# Myers Briggs Tests by 7 different angles



## punky16 (Nov 9, 2010)

Please take all seven of my Myers Briggs tests and help me figure out if it gives the same answer each time or something different each time...I am checking for consistency.



1. OkCupid | Take The Myers Briggs Short Quiz



2. OkCupid | Take The Myer's Briggs Physigonomy Test



3. OkCupid | Take The Cognitive Functions Quiz



4. OkCupid | Take The Myers Briggs - by - Couples - Fights Test



5. OkCupid | Take The Myers Briggs by Best Friends Test



6. HelloQuizzy.com: The Myers Briggs People Smart Test



7. OkCupid | Take The Myers Briggs Self Smart Test

Post your results.


----------



## Herp (Nov 25, 2010)

*The Myers Briggs Short Quiz *: EINFP
*The Myers Briggs Self Smart Test* : INFP
*The Myers Briggs People Smart Test * : INTP
*The Myers Briggs by Best Friends Test* : ENFP
*The Myers Briggs - by - Couples - Fights Test *: Fun imaginatives and serious supervisors
*The Cognitive Functions Quiz* : INFP
*The Myer's Briggs Physigonomy Test* : ENFJ

The worst test to answer was the cognitive functions one. It felt too messy for me. As for the rest, Ne ftw.


----------



## obstinatesnooperr (Jan 24, 2010)

1. EISNFP
2. 60% I, 40% E, 67% N, 33% S, 25% F, 75% T, 67% P, 33% J! (INTP)
3. ISFP 25% Se, 0% Si, 0% Ne, 13% Ni, 13% Te, 0% Ti, 0% Fe and 75% Fi!
4. Retake this.0% Se, 100% Si, 50% Ne, 50% Ni, 100% Fi, 0% Fe, 100% Te and 0% Ti! (_If your top four functions are (Ne, Si, Fi, Te) then you are either an INFP, ENFP, ESTJ, or ISTJ. This is t_he Fun Imaginatives and the Serious Supervisors.)
5. 0% I, 100% E, 0% S, 100% N, 100% F, 0% T, 0% P and 100% J! (ENFJ)
6. 0% E, 100% I, 0% S, 100% N, 0% T, 100% F, 0% P and 100% J! (INFJ)
7.100% E, 0% I, 0% S, 100% N, 0% T, 100% F, 0% P and 100% J! (ENFJ)


----------



## Musique247 (Nov 14, 2010)

1.


> retake this test. 83% introverted, 67% extroverted, 67% sensing, 83% intuitive, 83% thinking, 83% feeling, 67% perceiving and 67% judging!


2.


> your result for the myer's briggs physigonomy test ... *e n t p* or* e n f p*
> 20% i, *80% e*, *67% n*, 33% s, *50% f, 50% t*, *67% p*, 33% j!
> 
> Entp: + clever, bonds suddenly, sense of humor, tackles challenges -argues(girl in shape of things movie), plays devil's advocate, not patient w/ dumb people
> ...


3.


> if you choose option 2 and b (ne, si, fe, ti) then you are either an intp, entp, esfj, or isfj.
> 
> *entp*
> 
> ...


4.


> retake this.
> 
> 50% se, 50% si, 100% ne, 0% ni, 50% fi, 50% fe, 100% te and 0% ti!


5.


> your result for the myers briggs by best friends test ...
> 0% i, 100% e, 0% s, 100% n, 0% f, 100% t, 100% p and 0% j!
> *e n t p *


6.


> 100% e, 0% i, 0% s, 100% n, 100% t, 0% f, 100% p and 0% j!


7


> 100% e, 0% i, 0% s, 100% n, 100% t, 0% f, 100% p and 0% j


I guess I am a little bias because I am familiar with the cognitive functions.  Format of test 5,6,7 were frustrating.
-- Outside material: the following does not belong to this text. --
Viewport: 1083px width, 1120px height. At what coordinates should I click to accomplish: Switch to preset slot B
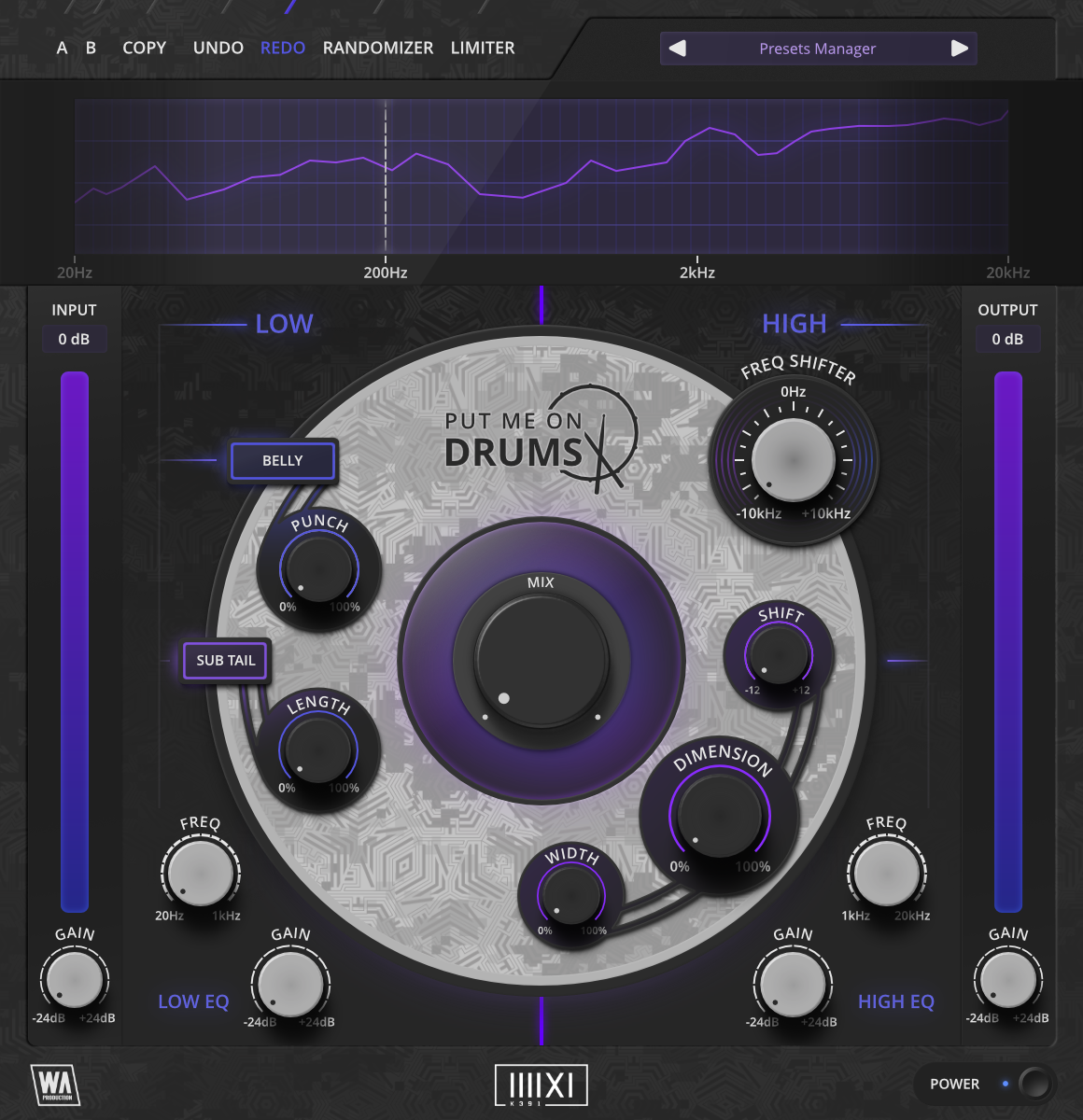(x=90, y=48)
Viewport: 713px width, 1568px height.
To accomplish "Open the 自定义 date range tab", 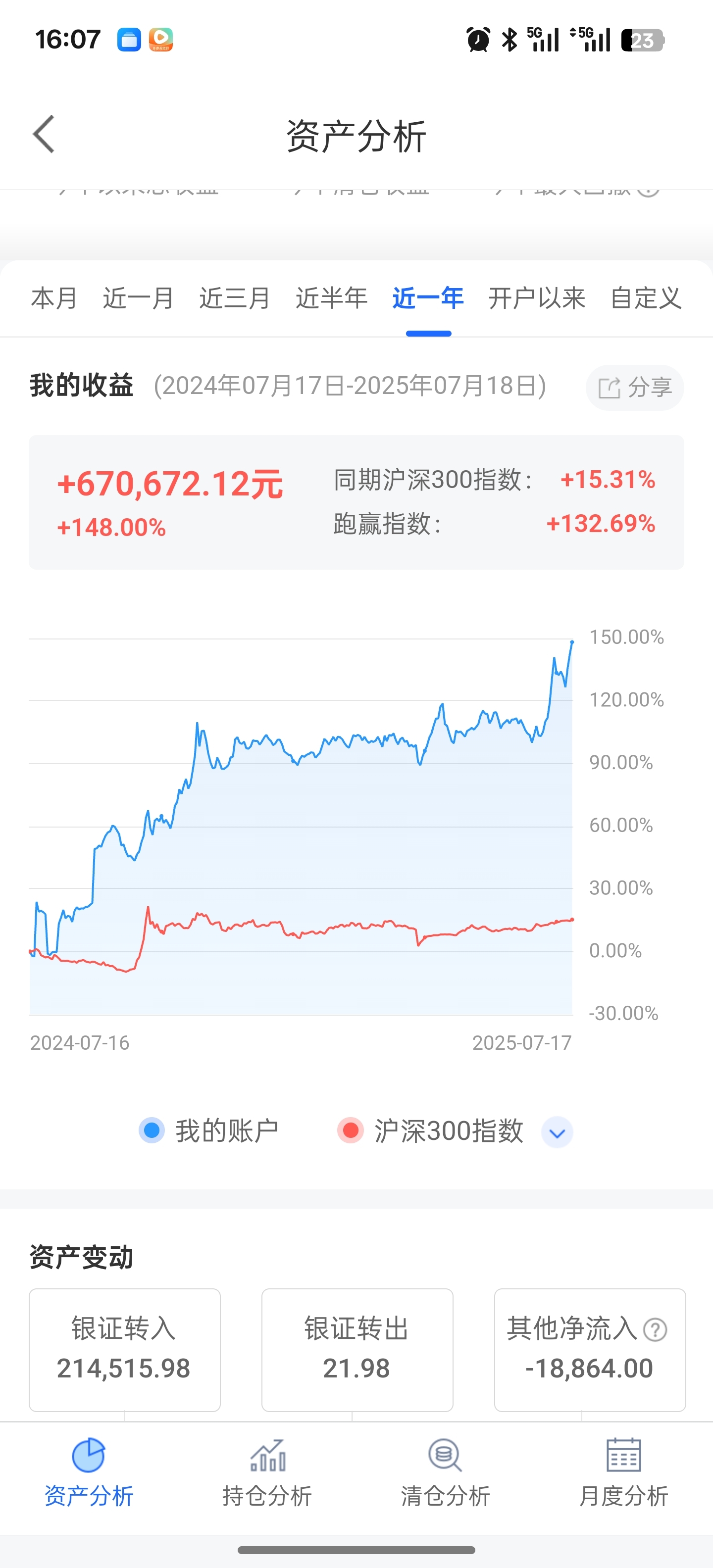I will [x=646, y=298].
So much information to scroll through on one page. I prefer an easier interface.


----------



## BlissfulDreams (Dec 25, 2009)

*1. Myers-Briggs Short Quiz* - INFJ (100% I, 100% N, 100% F, 50% J) - I often test INFJ.
*2. The Myer's Briggs Physigonomy Test* - ESXJ
*3. The Cognitive Functions Quiz* - ENFP (I have high Ne so it's understandable)
*4. Couples-Fights Test* - Retake this - Si 100%, Ne 100%, Fi 50%, Fe 50%, Ti 100% (I switched a couple answers that I was unsure of and could never get a clear answer on this one)
*5. Best Friends Test* - Since I did not get a clear answer from the Couples test, I chose from all the answers - ISFP or ESFJ
*6. People Smart* *Test* - ENTP or ESTP or ISTJ
*7. Self-smart* *Test *- INFP

I don't know whether you'll find this helpful, but I thought I would post my criticisms/suggestions for some of the tests.
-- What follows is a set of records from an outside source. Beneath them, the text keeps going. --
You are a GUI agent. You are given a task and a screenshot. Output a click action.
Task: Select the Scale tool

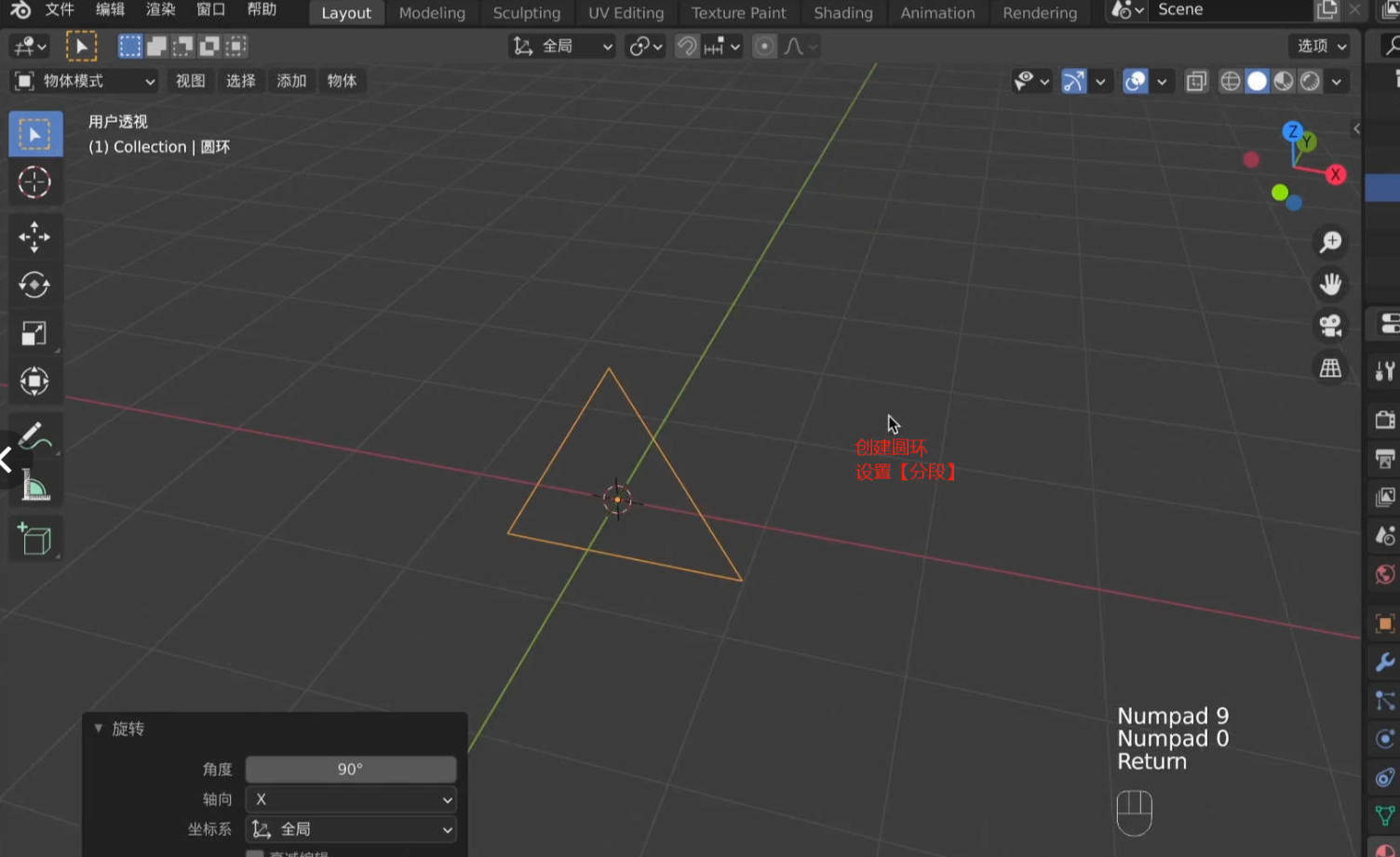35,333
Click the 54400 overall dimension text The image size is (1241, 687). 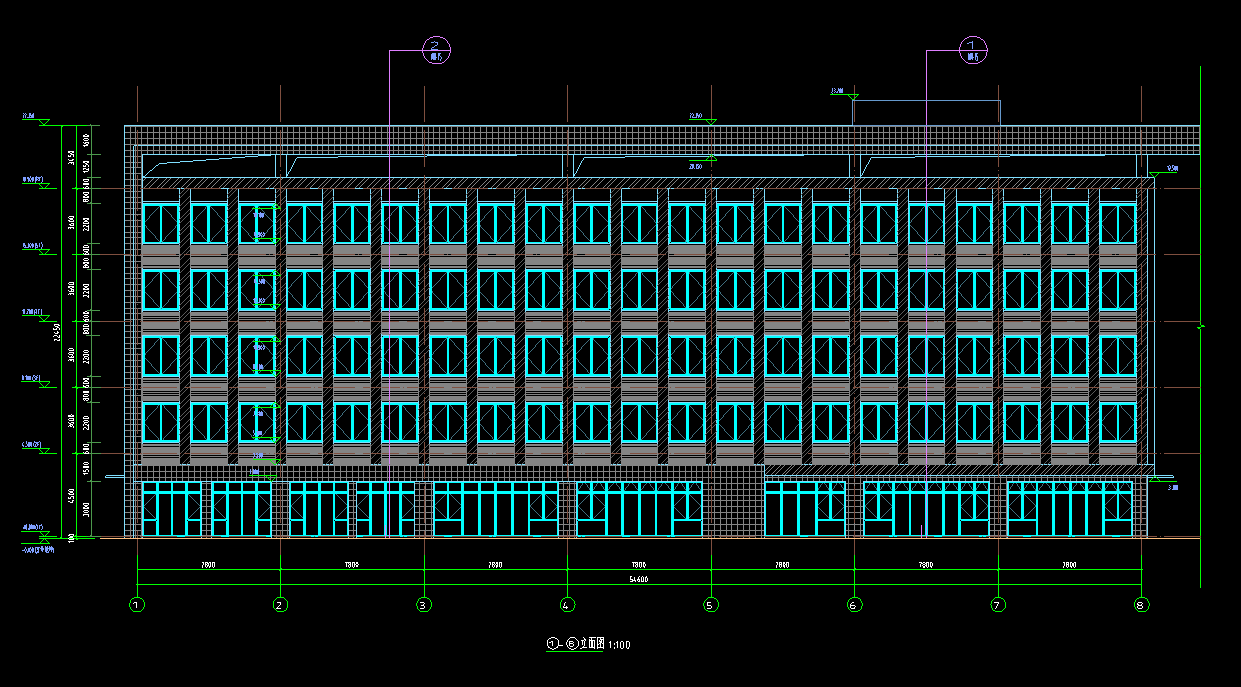click(x=638, y=579)
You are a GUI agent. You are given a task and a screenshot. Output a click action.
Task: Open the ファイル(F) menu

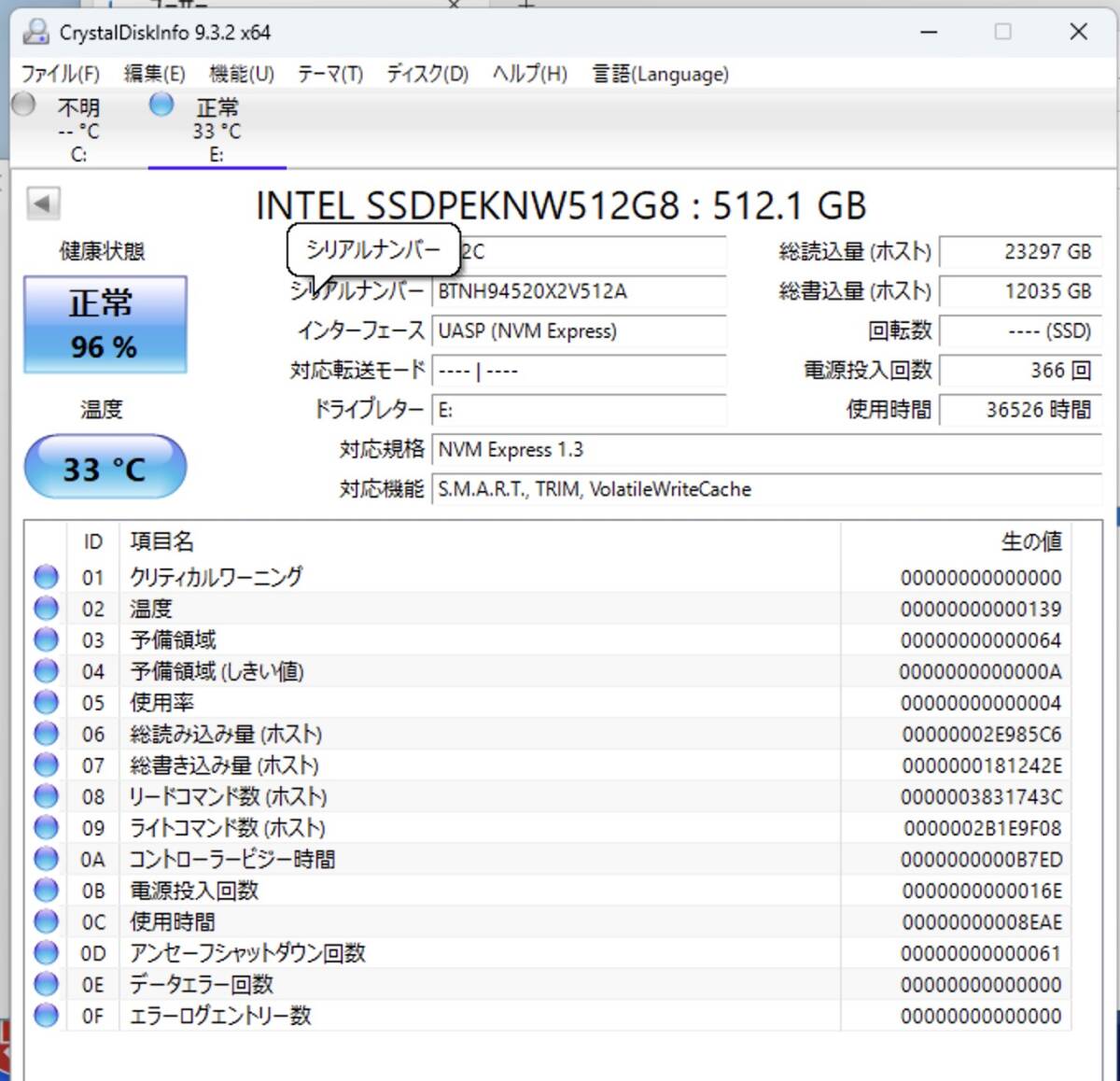pos(61,74)
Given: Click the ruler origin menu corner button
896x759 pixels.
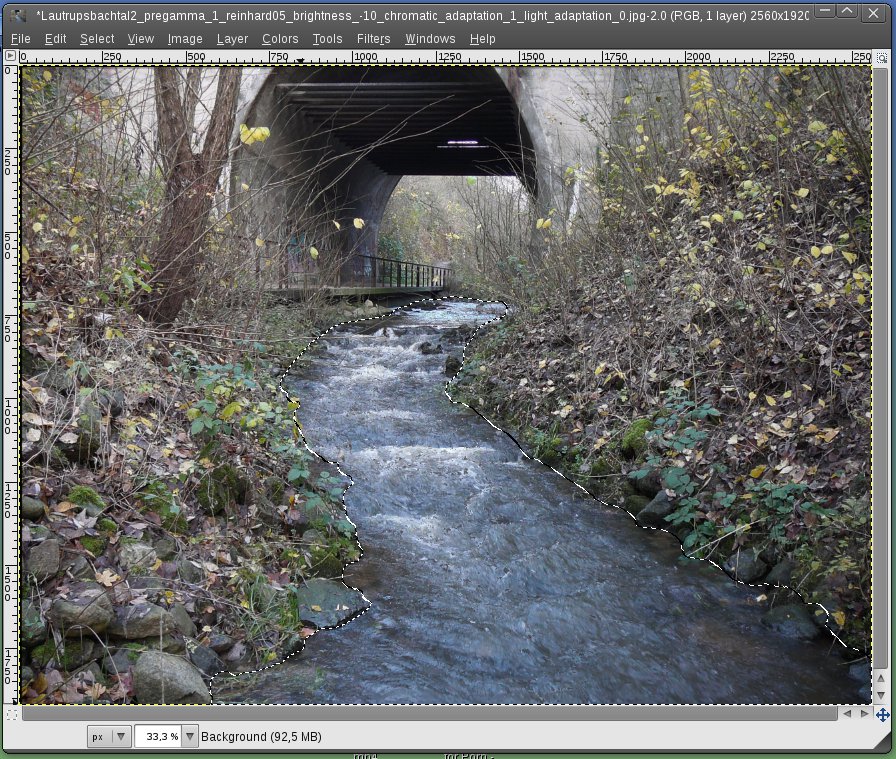Looking at the screenshot, I should click(x=11, y=57).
*The Myer's Briggs Physigonomy Test
- *It was difficult to tell the difference between some of the options and I didn't find the photos very helpful. I would suggest finding photos that clearly illustrate each of the options and adding a description that describes how the photos illustrate what you want us to choose between.
- I also found it hard to choose between some options because I fell in-between some of them. For example, the question of whether I had a small nose with small nostrils and two or less bumps, OR a big nose with big nostrils and three bumps. I don't fit either description as I have a larger nose with wide nostrils but two bumps. I couldn't tell which was more relevant, the overall size of the nose or the bumps. Two separate questions would have made it easier. There was also the question where you asked whether the taker had deep-set AND hooded eyes or non-deepset eyes. I have deep-set eyes, but they are not hooded and they did not look like the photo you provided for deep set eyes (ie. small and squinty). However, the sockets are definitely deep-set rather than protruding or normal, as my brow bone sticks out further than my eyes. I wasn't sure what to answer.

*Best Friends Test*
- I thought there was too much text all on one page. It made it confusing and annoying to compare one option to another. I would suggest splitting up the text somehow and/or making it look more organized. You could have the test taker choose one description for intellectual, confidence booster, and inner child. You could make it so that they can only choose an option once or they get the cheating result.
- Also, I think listing the MBTI types by the celebrity photos can contribute to bias. You might want to leave that out, as the point is to figure out what the test taker's type is by them choosing a description.

*People Smart Test
*- I found it difficult to choose between options. I also think you could leave out the MBTI types at the end, due to possible bias.

*Self-smart* *Test
*- I think listing the types at the bottom defeats the purpose of the test.


----------



## timwaagh (Dec 1, 2010)

1. EISNTP
67% Introverted, 67% Extroverted, 50% Sensing, 67% Intuitive, 100% Thinking, 17% Feeling, 100% Perceiving and 0% Judging!
(that's why i am doubting between those types a lot)
2. ISxP
80% I, 20% E, 33% N, 67% S, 50% F, 50% T, 67% P, 33% J!
(I was guessing most of the time)
3. INFP
0% Se, 13% Si, 25% Ne, 0% Ni, 13% Te, 0% Ti, 0% Fe and 75% Fi!
(cool, I am an INFP fan)
4. Retake this.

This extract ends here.